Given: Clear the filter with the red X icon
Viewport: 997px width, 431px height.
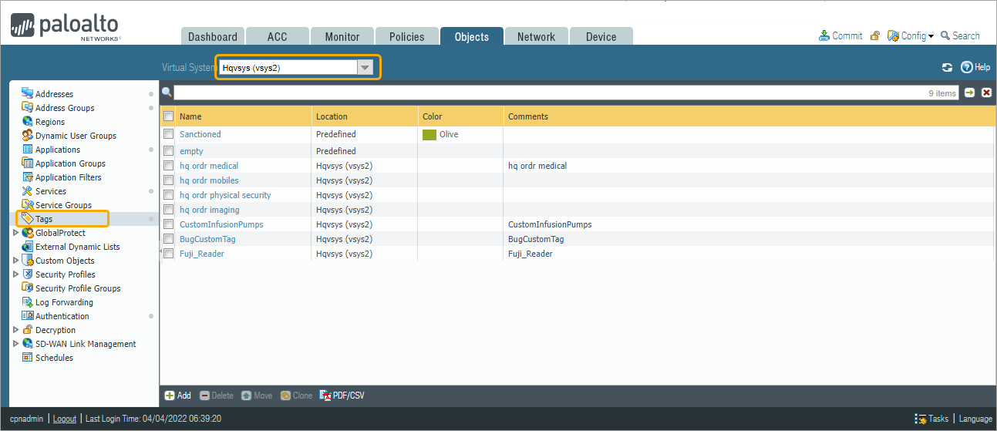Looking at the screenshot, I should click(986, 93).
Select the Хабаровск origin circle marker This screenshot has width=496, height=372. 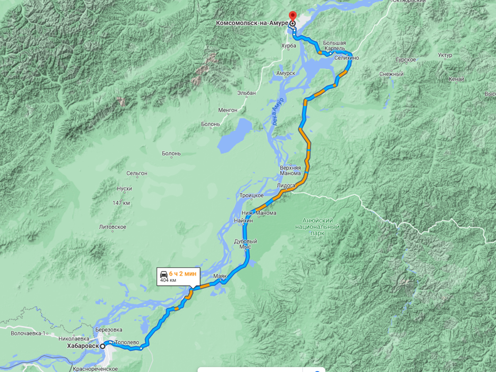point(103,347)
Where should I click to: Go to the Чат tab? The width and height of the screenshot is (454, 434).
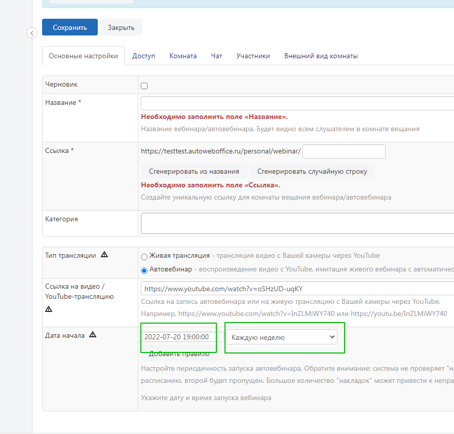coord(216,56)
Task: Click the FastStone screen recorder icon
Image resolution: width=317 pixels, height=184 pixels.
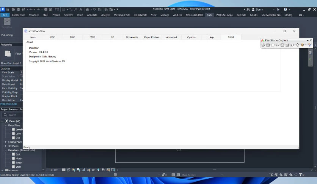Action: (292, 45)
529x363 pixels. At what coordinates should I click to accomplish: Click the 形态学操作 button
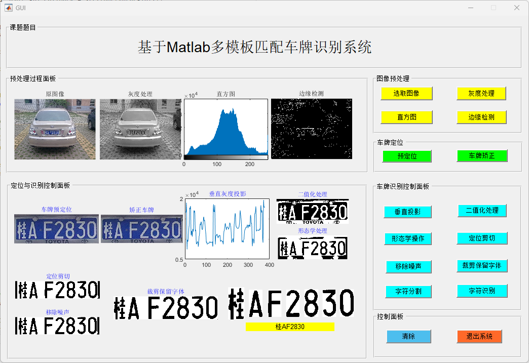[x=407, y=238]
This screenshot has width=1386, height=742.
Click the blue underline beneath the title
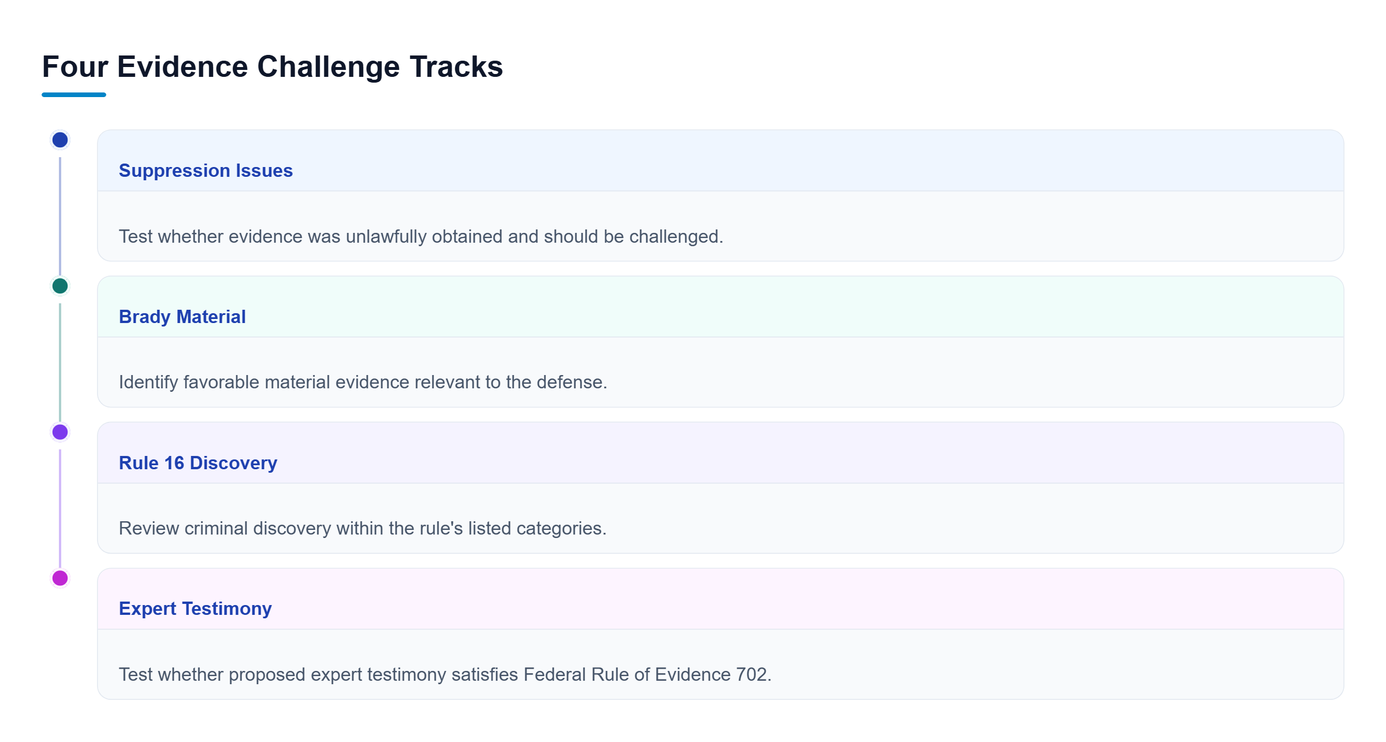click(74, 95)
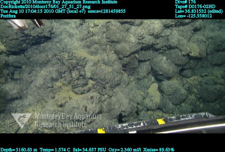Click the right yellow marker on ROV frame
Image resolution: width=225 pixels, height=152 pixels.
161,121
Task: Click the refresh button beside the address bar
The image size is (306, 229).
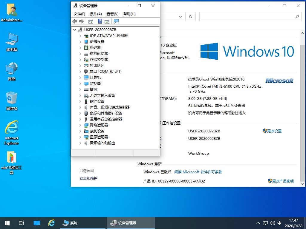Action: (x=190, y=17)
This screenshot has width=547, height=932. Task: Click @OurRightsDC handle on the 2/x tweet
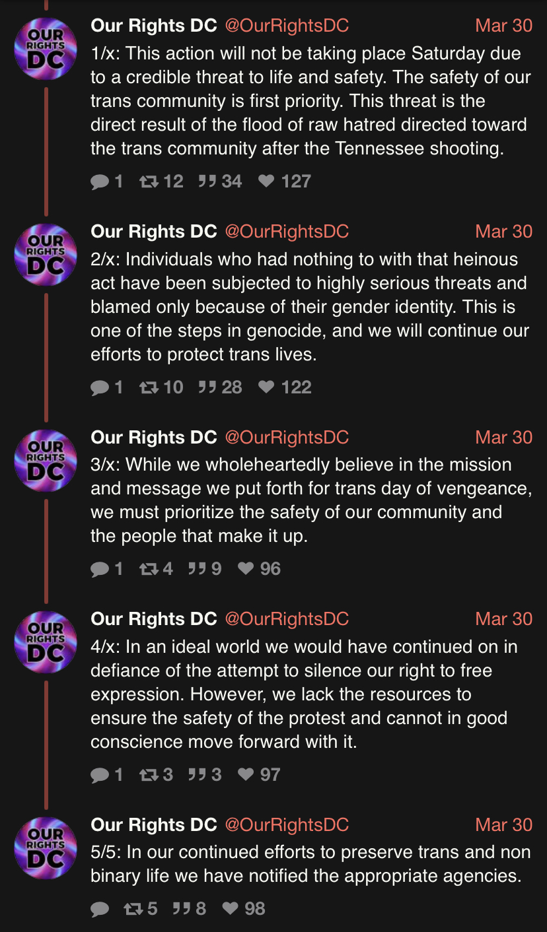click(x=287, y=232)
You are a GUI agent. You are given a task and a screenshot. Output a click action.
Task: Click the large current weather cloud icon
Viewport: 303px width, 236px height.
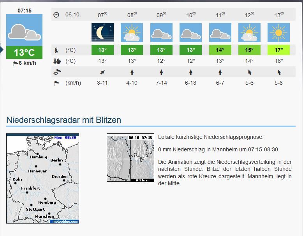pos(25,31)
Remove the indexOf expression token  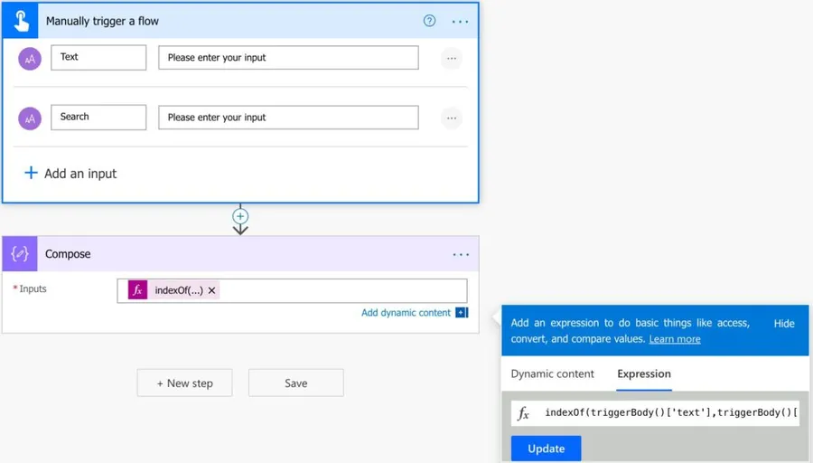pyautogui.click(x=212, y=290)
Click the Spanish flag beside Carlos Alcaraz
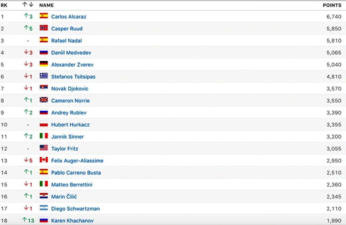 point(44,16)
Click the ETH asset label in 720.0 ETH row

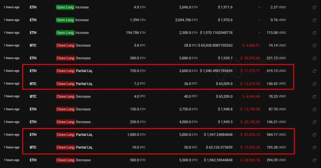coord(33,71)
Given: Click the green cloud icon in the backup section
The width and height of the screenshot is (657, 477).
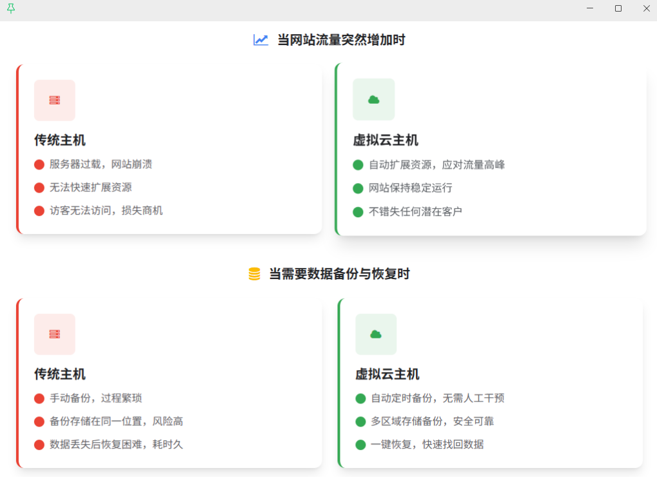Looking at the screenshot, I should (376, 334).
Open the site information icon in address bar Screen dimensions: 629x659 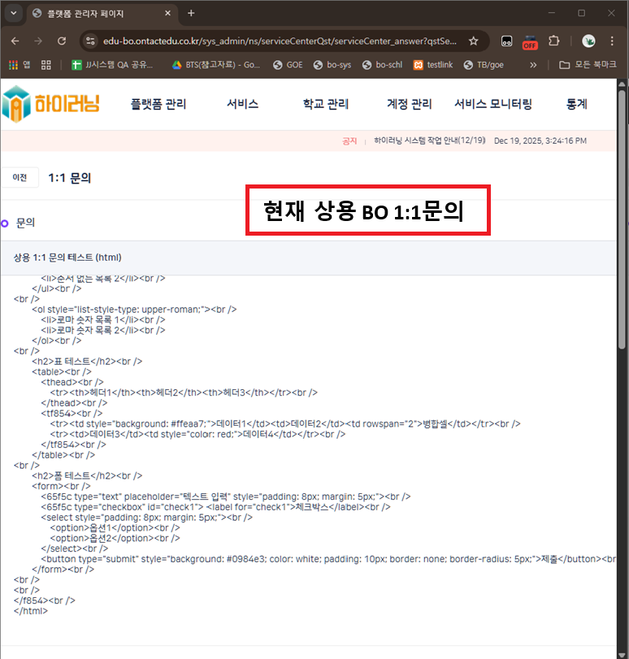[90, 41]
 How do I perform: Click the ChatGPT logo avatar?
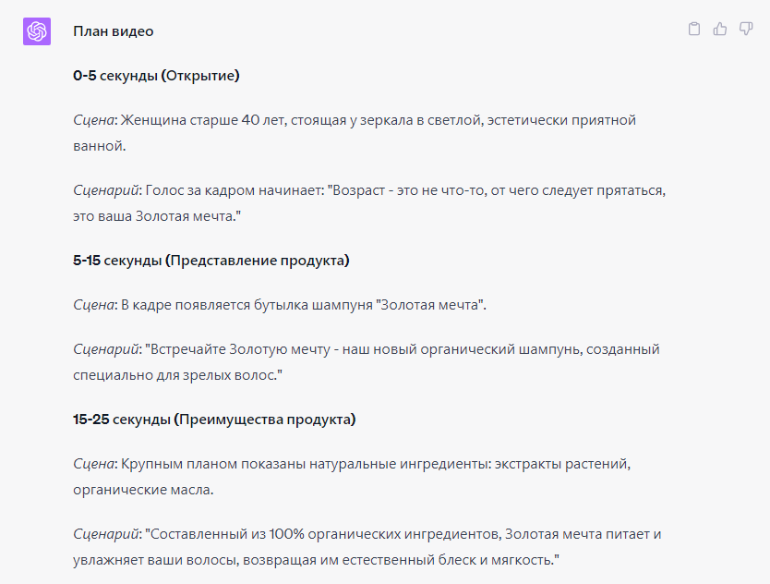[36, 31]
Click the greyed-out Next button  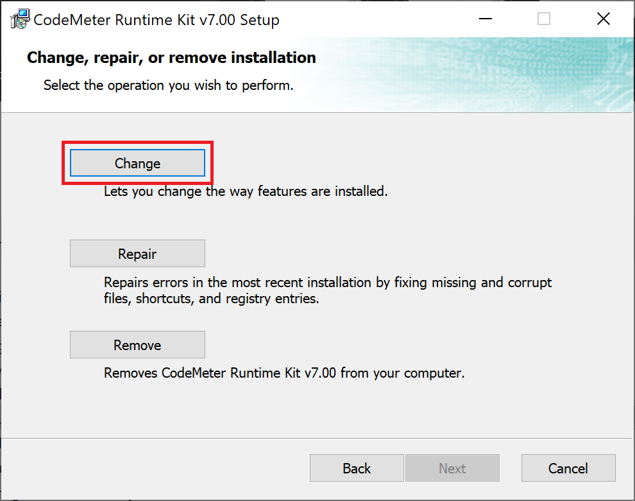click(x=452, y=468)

» What you will do: Scan the material above for the word "cloud". Copy each line where it occurs.

» Answer to this problem:
Task: Click the large current weather cloud icon
Given: Click the green cloud icon in the backup section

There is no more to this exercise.